Heavyweight Malik Scott was on the wrong side of controversy when he met Englishman Derek Chisora on Saturday in London.
Take a good look. Technology is all around us.
Our smart phones are all-knowing. Our television screens are all-showing.
Heck, even our car doors and ignitions can be rigged not to operate unless the wannabe driver provides the proper passwords, fingerprints and credit checks.
And in the past decade or two, even the sports world has shown signs of catching up.
Each of the four major pro leagues in the U.S. has sewn an element of instant replay into its traditional fabric—whether to determine possession in football, home run accuracy in baseball, buzzer-beater status in basketball or the relationship of the puck to the goal line in hockey.
For the most part, boxing lags too far behind.
Oh sure, the Mexico-based WBC has offered open scoring to help offset bad judging, and the IBO down in Florida recently assembled a blue-ribbon panel to help review suspect results—a way of applying human Band-Aids to computerized rankings by correcting errors logarithms might have missed.
But when an actual in-fight controversy arises, the means of immediate redress are a bit tougher to come by.

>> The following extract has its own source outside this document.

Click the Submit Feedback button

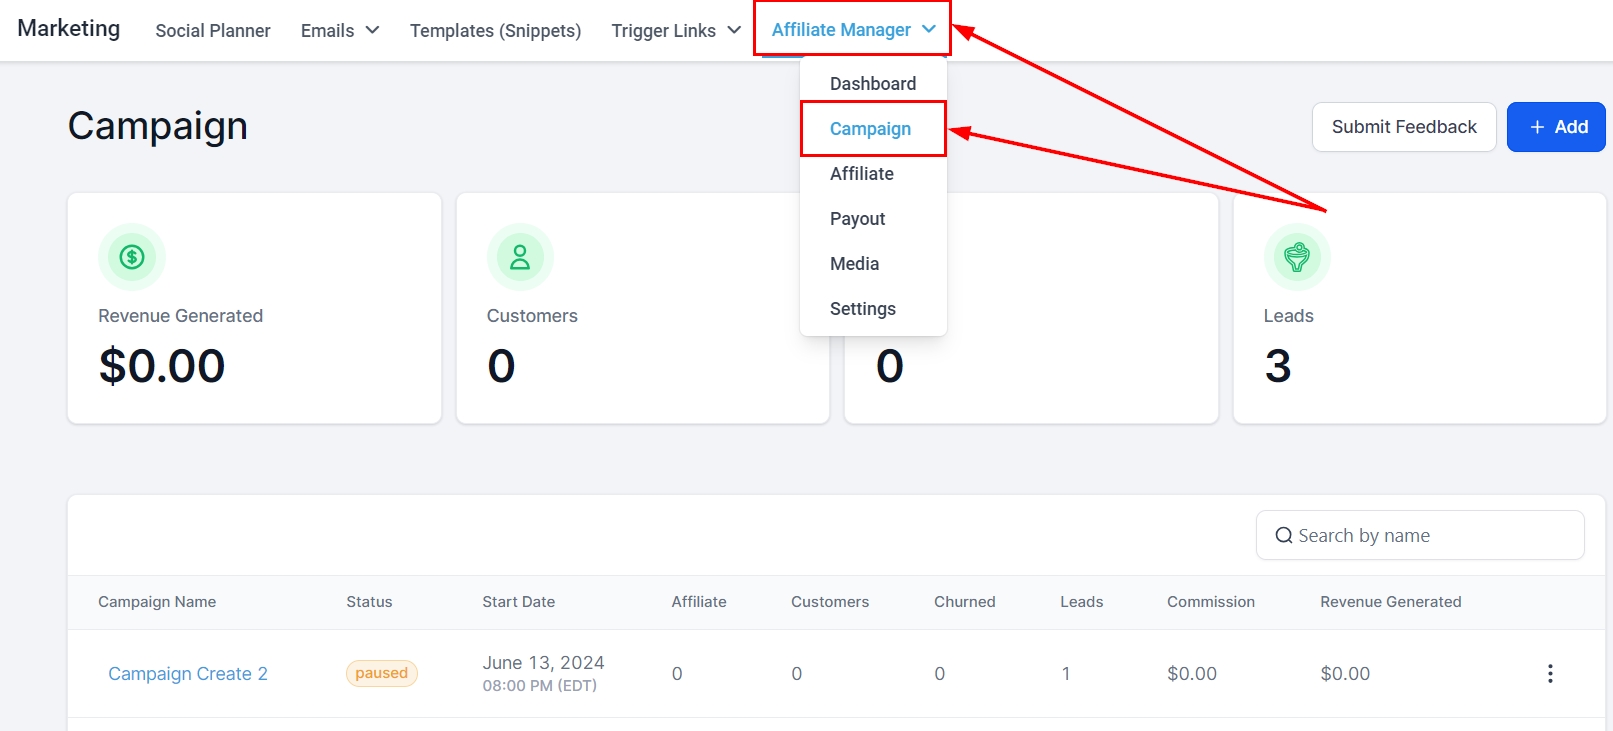1403,127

Amazingly, in fact, while instant replay in boxing is available in some states, it’s rarely utilized.
That needs to change.
And while the reasons for ringside modernization were both plentiful and clear long before Saturday evening arrived at London’s Wembley Arena, let’s just say the stench rising from the U.K. in the aftermath ought to be enough to sway whatever interested parties had still clung to the fence.
First off, though, let’s be frank.
The match between Dereck Chisora and Malik Scott was not going to set the heavyweight world on fire under normal circumstances. Neither the slimmed-down Englishman nor the light-hitting American had done anything of value through five full rounds, and short of arriving to the ring with mask and gun, neither was likely to spike Wladimir Klitschko’s blood pressure anytime soon.

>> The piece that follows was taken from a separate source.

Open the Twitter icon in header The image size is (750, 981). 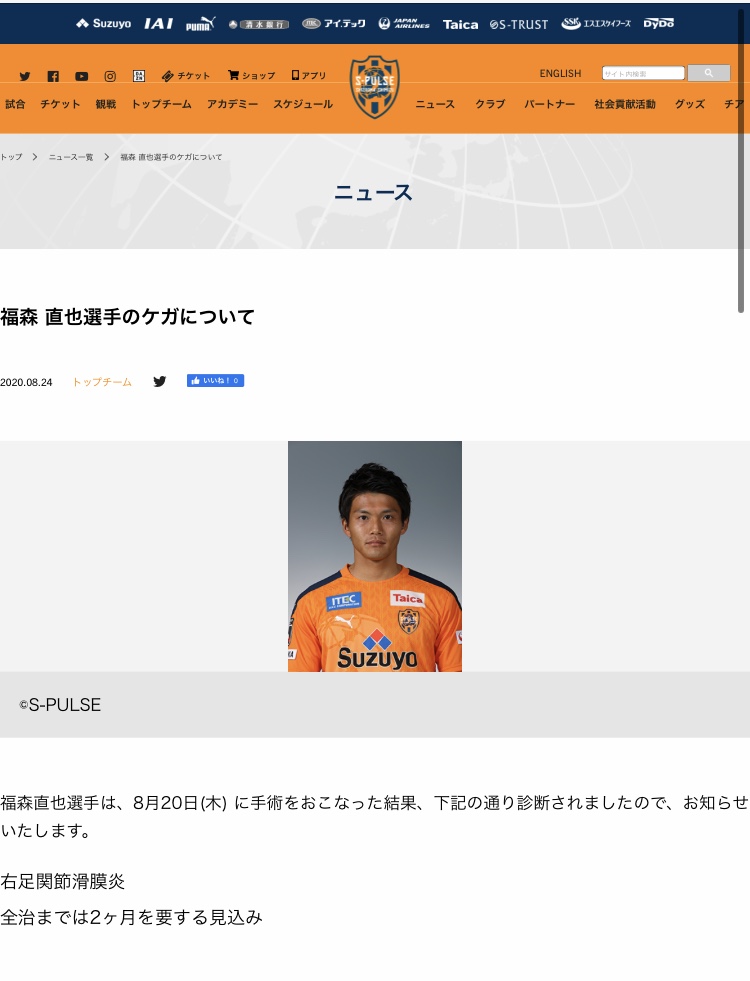[x=25, y=76]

The sixth round, however, was surely one for nostalgia.
When Chisora crowded his man along the ropes late in the session and delivered an overhand right that clubbed Scott above the left ear, it appeared as if the woozy “King” would take a count from referee Phil Edwards, stand at a timely moment and enter the final four rounds with a slight scorecard deficit.
And, in reality, it looked as if he did just that—rising from one knee precisely when Edwards hit nine.
But rather than waving the men together for the final few ticks, Edwards waved his arms over his head as a means of officially ending the fray, insisting that he’d gotten to 10 and Scott had missed his chance.
The Box Nation video appeared to bolster Scott’s case, and his trainer, Jesse Reid, was picked up on microphones with impassioned screams of “bullsh*t.” But it didn’t stop the ring announcer from dutifully declaring Chisora as the winner and new claimant to the WBO’s vacant international bauble, to shrieks of joy from fans and partisan announcers alike.
Some normally rational minds like ESPN's columnist Dan Rafael even blamed Scott for the error, suggesting he should have gotten up earlier to protect himself from such an official mistake.
Rewatched Chisora's "knockout." Clearly, Scott was up before "10" but it's Scott's own fault. He got cute and got screwed.— Dan Rafael (@danrafaelespn) July 20, 2013
Good for them. Bad for us.
Unless, that is, someone realizes what it could mean down the road.
Whether it’s too late for Scott to regain his 0 or not, the uncertainty created by the dubious ending needs to be a clarion call for the players that matter—the cable networks, the pay-per-view interests, the sanctioning bodies, the promoters—to cover their collective backsides going forward.
While it’s at least a little comical considering Saturday’s silliness occurred in the semifinal to an insignificant middleweight main event, it wouldn’t be near as funny to the corner-office types if a similar controversy brewed in a title bout in the Vegas desert, particularly in a $75 PPV title match involving guys named Floyd Mayweather, Saul Alvarez, Danny Garcia or Lucas Matthysse, for example.
To the momentum generated in a so-far-stellar 2013, it’d be a buzz kill of epic proportion.
And simply put, it’s a risk the Arums, De La Hoyas and Espinozas of the world can’t afford to take.
Should boxing institute instant replay in the aftermath of the Chisora-Scott controversy?
Instead, those power brokers need to make the investments, enable the logistics and clear whatever hurdles are needed to allow enough cameras in enough places to ensure every potentially decisive moment—headbutt, 10-count or otherwise—stands up to scrutiny; just like the fumbles, foul balls, late jumpers and no-goals do in the sports that have long since done so.
It might add time between rounds. It might overturn verdicts in raucous hometowns. But it also might save a new generation of fans from being introduced to the phrase “another black eye for boxing” every time the same old nonsense is allowed to pass with little more than the same old flaccid outrage.
Commissioners in the NFL, MLB, NBA and NHL saw the problems, suffered the traditionalists and went ahead with measures to bring their respective sports nearer the cutting edges of technology.
For a sport long conditioned to do the least it can do to treat its ills, now’s the time to do a little more.